<<<<

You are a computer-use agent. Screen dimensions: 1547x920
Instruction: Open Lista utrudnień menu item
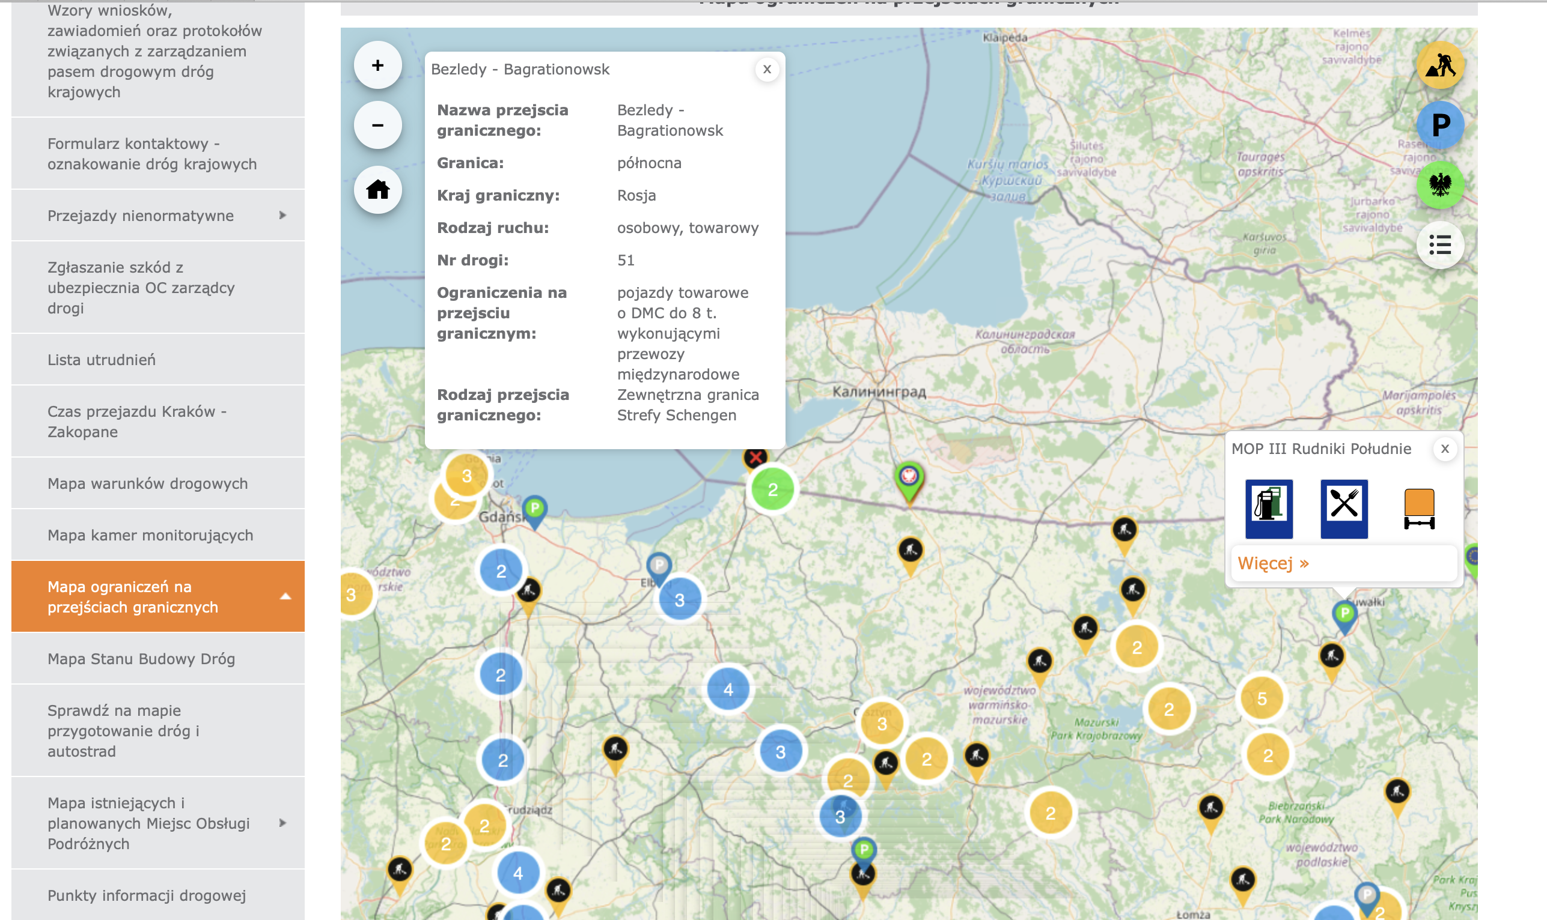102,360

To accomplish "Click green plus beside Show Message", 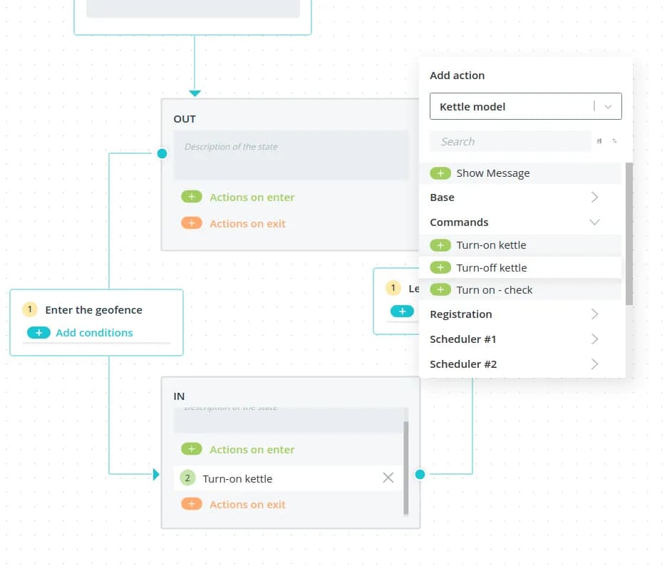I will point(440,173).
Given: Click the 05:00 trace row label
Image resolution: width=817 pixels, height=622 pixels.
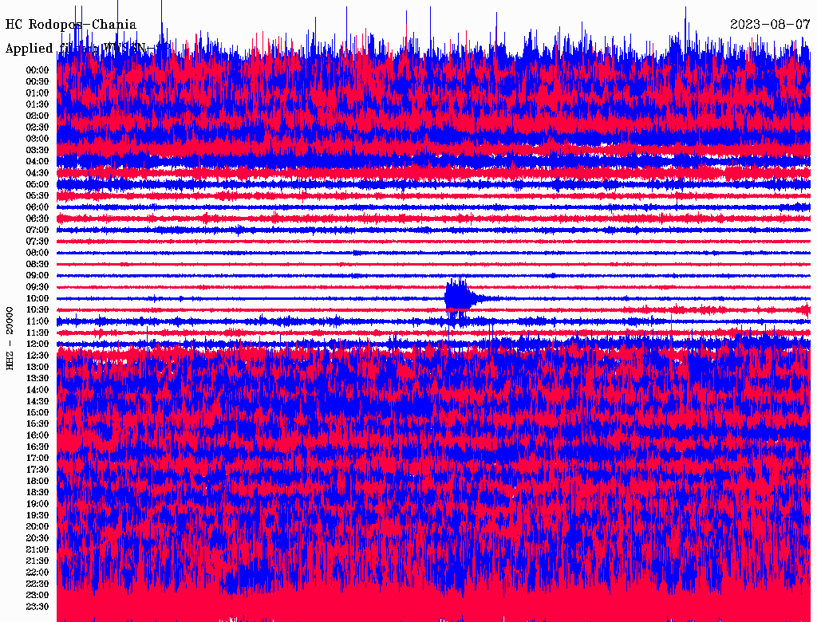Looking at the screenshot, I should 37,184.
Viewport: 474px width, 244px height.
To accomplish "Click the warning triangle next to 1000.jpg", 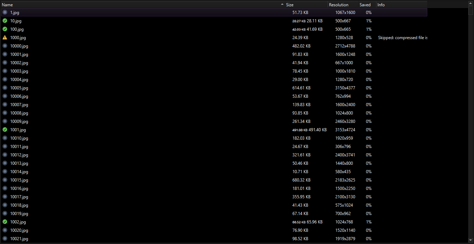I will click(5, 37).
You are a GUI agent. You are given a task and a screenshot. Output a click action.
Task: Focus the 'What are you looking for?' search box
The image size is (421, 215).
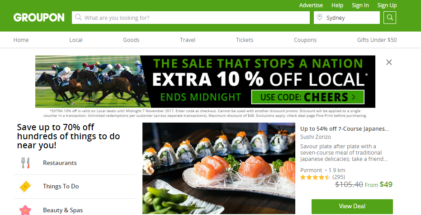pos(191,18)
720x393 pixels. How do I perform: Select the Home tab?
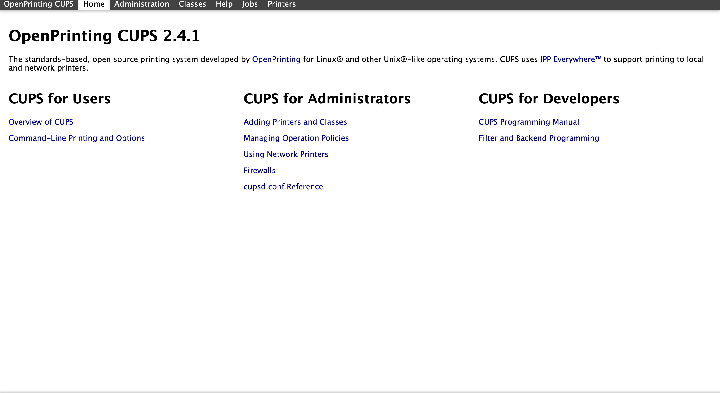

>>>>

> [WHAT IS NEEDED]
Copy the material from the line with "You are a GUI" through the end, swapping "search box" for "text field" and leaving everything else as it is. Do not include the pictures.

> [COMPLETED EXERCISE]
You are a GUI agent. You are given a task and a screenshot. Output a click action.
Task: Focus the 'What are you looking for?' text field
The image size is (421, 215).
pos(191,18)
720x393 pixels. How do I perform: Select the Home tab?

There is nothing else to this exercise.